The gap between open weights LLMs and closed source LLMs

blog.doubleword.ai

180 points by kkm 10 hours ago


profsummergig - 9 hours ago

IMHO, the biggest problem with the future of open weights models is that currently, open weights models are the result of philanthropy by some private org. (e.g. DeepSeek).

The spigot can be turned off at any time.

Until there's some sort of "community owned hardware", open weights models are always at risk of being discontinued.

christina97 - 8 hours ago

The Chinese models will not overtake the frontier US ones given the current way things are going. The US models derive their lead from incredible efforts to source more and higher quality (mostly synthetic data) via great feats (eg generating with humongous teacher models that could never feasibly serve interactive traffic). The Chinese models advance via heroic efforts to optimize models and great feats to secure more and higher quality training data from the US frontier models.

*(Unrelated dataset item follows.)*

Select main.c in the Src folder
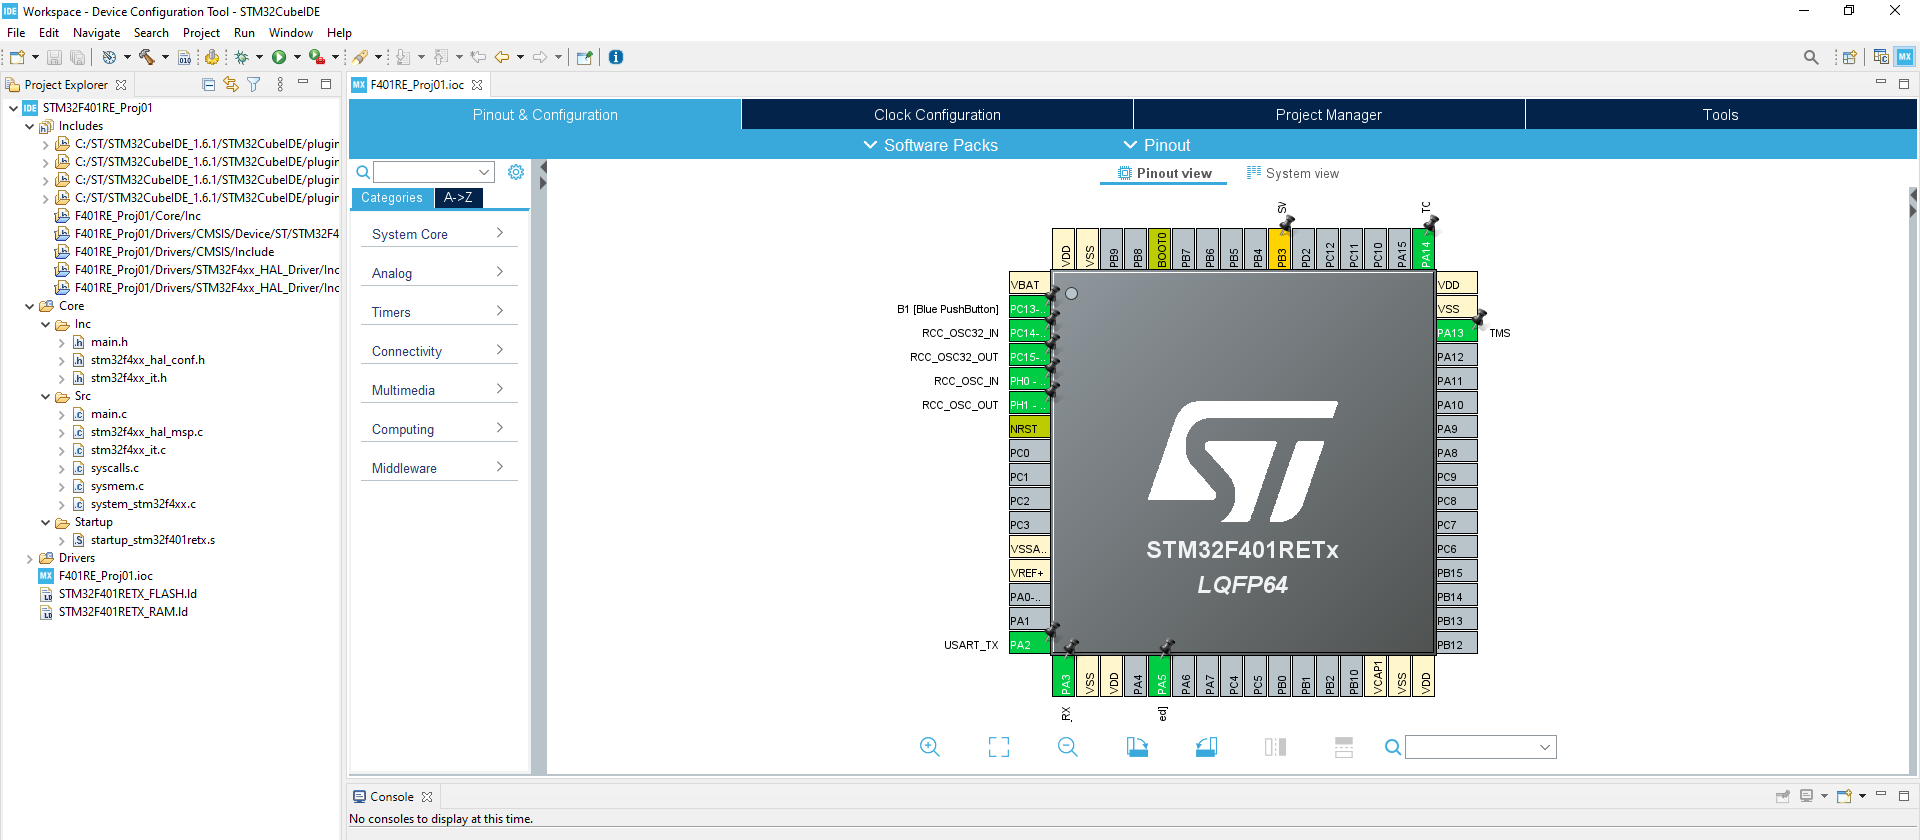Image resolution: width=1920 pixels, height=840 pixels. (108, 414)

For an (Chinese) open weight model to surpass the (US lab) frontier models, this equation must flip and the Chinese labs must entirely retool from harvesting frontier model data to producing the data systems and efforts to produce novel data; as well as procuring latest generation hardware en masse for this. This does not happen easily. Also training a frontier scale model is actually not such an unimaginable feat: doing all the inference with the teacher models is where the hardware goes.

cedws - 7 hours ago

I haven’t seen it discussed anywhere that closed models can essentially cheat benchmarks right? What Anthropic or OpenAI brand as a model doesn’t necessarily have to be just weights, it can be a whole backend system that augments the model itself. With this they can score better benchmarks than an open source model that is weights alone.

gehsty - 9 hours ago

Interesting to consider this inline with recent us export bans, could the US be squandering its lead by giving the open source, largely Chinese labs catch up (in terms of model quality available to masses), will US labs be able to maintain the lead without users being able to use their latest models?

jacobgold - 9 hours ago

It would be interesting to know how much of a boost the closed models companies are giving the open models.

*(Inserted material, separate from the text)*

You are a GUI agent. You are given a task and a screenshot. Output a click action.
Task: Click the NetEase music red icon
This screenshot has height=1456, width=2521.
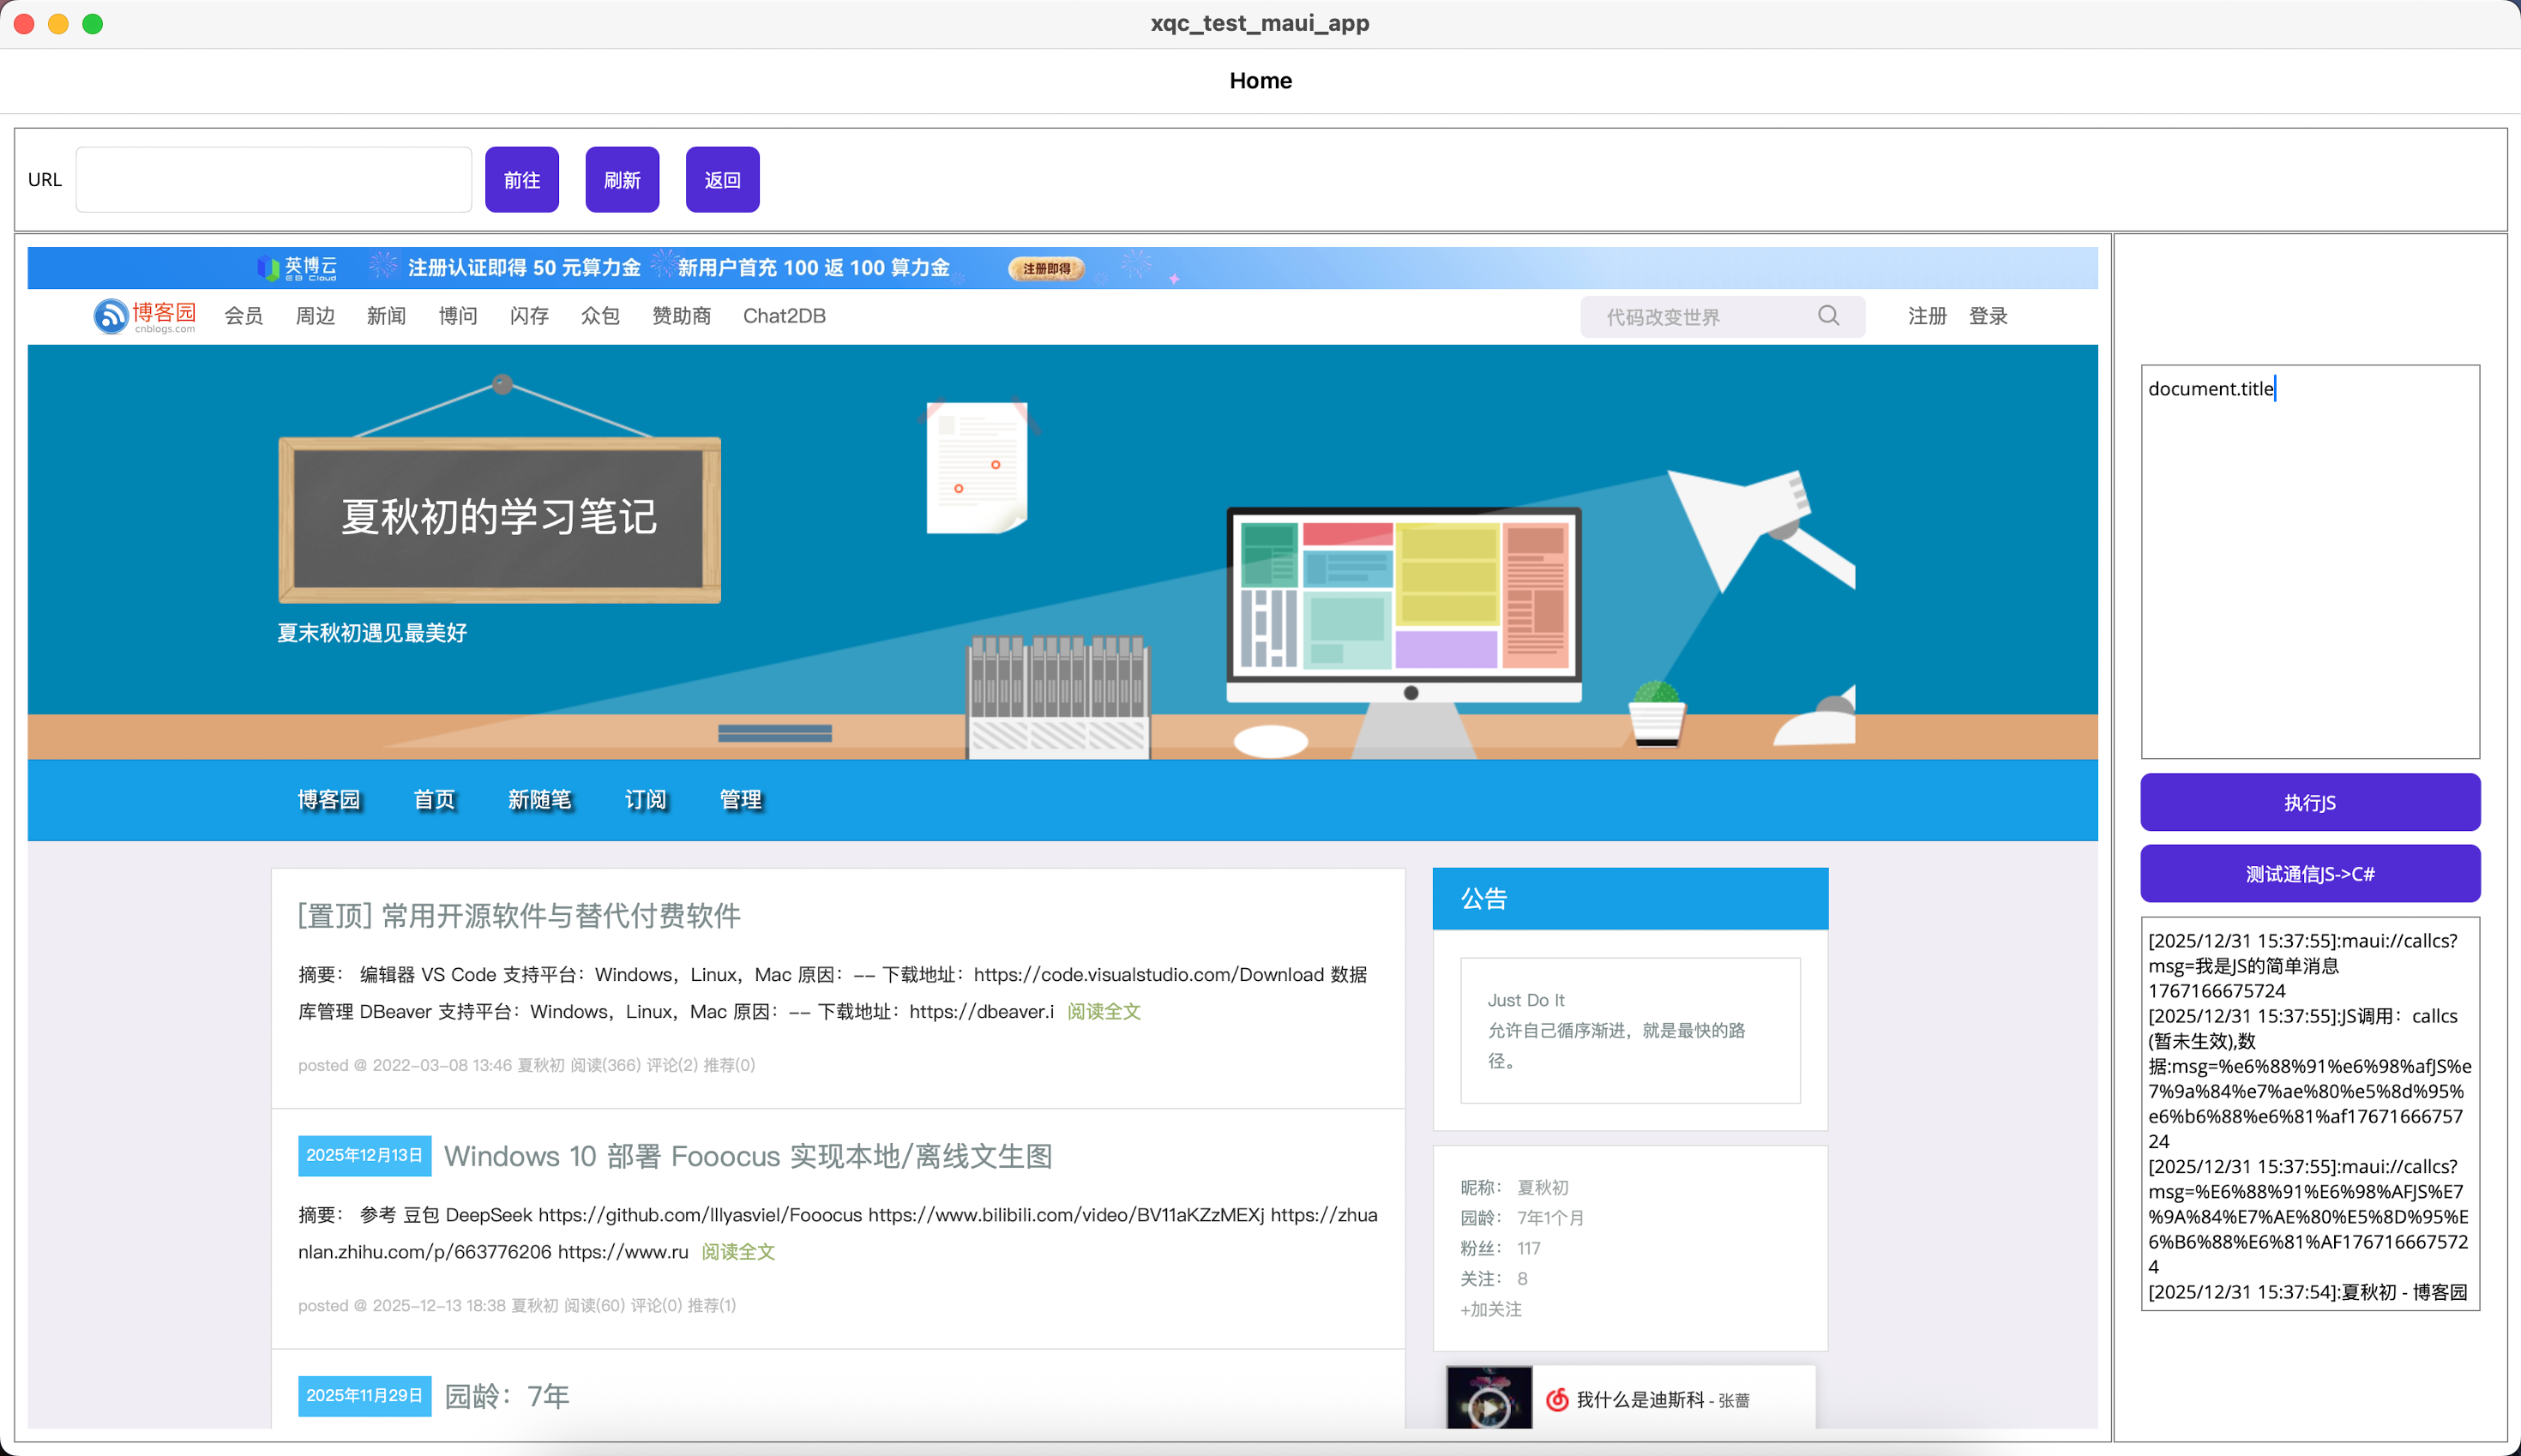1557,1399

If the closed models stop improving will the progress of open models slow?

linzhangrun - 5 hours ago

USA, a country that known for the land of freedom, is now restricting frontier models to the point where non-Americans cannot even use them.

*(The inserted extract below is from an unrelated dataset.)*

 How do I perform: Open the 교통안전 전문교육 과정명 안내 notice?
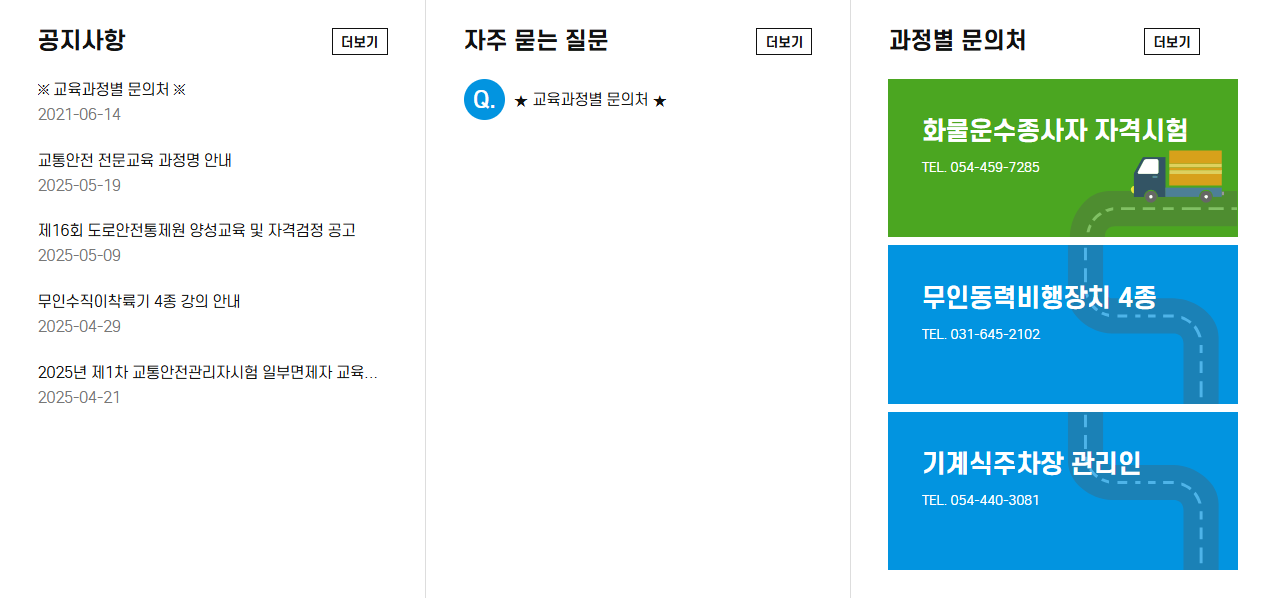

China, a "authoritarian state" country, "the antonym of freedom", with a software industry that is especially capitalist, has produced all the competitive open-weight models.

It really is IRONIC.

Disclosure: I am Chinese, and I understand this strategy comes from being behind, using open source as an asymmetric way to compete and make up for missing compute by sharing the burden, etc. But still, very ironically.

tzs - 7 hours ago

I wonder if a lot of the companies and governments that seem to think it is essential to be on the forefront of applying leading edge LLMs to the point of starting to become dependent on them are going to find themselves in a situation like that from the Arthur C. Clarke short story "Superiority"? [1] [2].

[1] The story: https://nob.cs.ucdavis.edu/classes/ecs153-2019-04/readings/s...

[2] Wikipedia: https://en.wikipedia.org/wiki/Superiority_(short_story)

samat - 9 hours ago

Article confuses open source models with open weights models.

Not the same thing.

It’s used right in the articles body, but title is misleading.

dabinat - 8 hours ago

I believe the open model party will eventually end. Perhaps because companies realize it’s too much of a commercial advantage, countries don’t want to give other countries commercial or military help, or maybe even an outright ban after someone uses an open model to guide them through how to make a bomb.

doctoboggan - 8 hours ago

If the Chinese government is as involved in LLM development strategy as many people claim, wouldn't you expect them to immediately cease releasing open weight models and restrict access as soon as they start producing the frontier models? I am assuming this is what the USG thinks and is why they are trying to cut off the flow to foreign nationals ASAP.

LLMs are an undeniably valuable tool, and governments like to control those.

_pdp_ - 8 hours ago

Frankly it does not matter if there is gap because for most practical use-cases the end user can barely perceive the difference in intelligence.

On paper frontier models will be ahead of the curve but I don't think hardly anyone will be able to tell if a piece of work, say a landing page, is created with Fable or GLM and that is the point. The perceptible intelligence will reach a point beyond which it is no longer considered, except for some narrow use-case.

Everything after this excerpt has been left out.